*Activity*
Transcribe the data below verbatim from the line with "You are a GUI" to the line with "The width and". Include both of those lines.

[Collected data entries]

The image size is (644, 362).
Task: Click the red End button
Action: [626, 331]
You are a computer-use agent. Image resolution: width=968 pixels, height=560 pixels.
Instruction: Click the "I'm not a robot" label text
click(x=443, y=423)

--

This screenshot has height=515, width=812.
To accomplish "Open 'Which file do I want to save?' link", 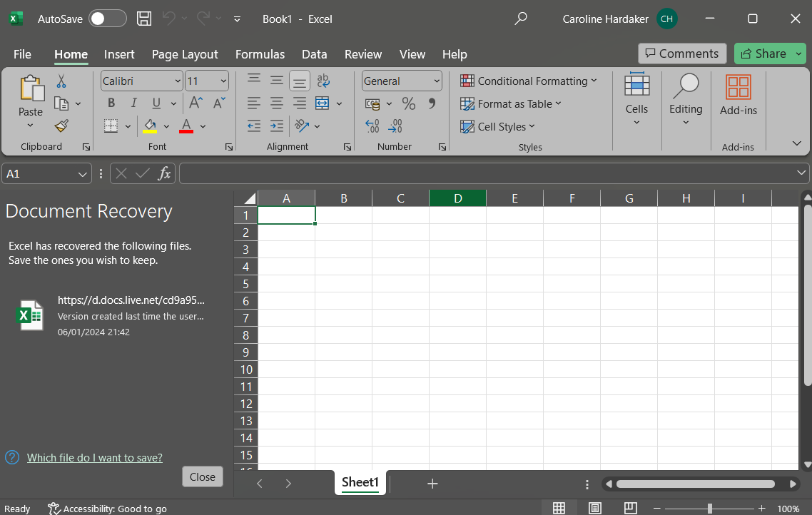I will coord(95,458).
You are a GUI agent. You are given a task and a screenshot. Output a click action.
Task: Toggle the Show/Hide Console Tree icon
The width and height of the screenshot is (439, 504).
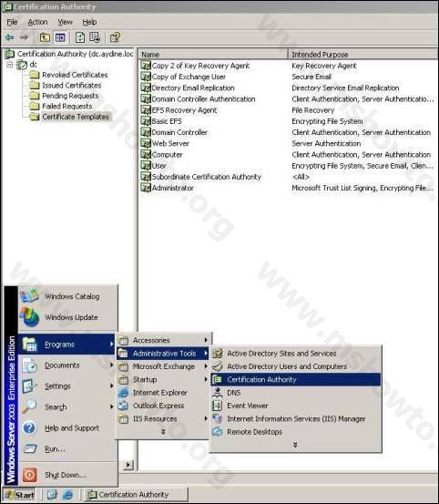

*Task solution*
You are a GUI agent. You are given a task and a screenshot. Output a click action.
Task: Toggle the Show/Hide Console Tree icon
The width and height of the screenshot is (439, 504).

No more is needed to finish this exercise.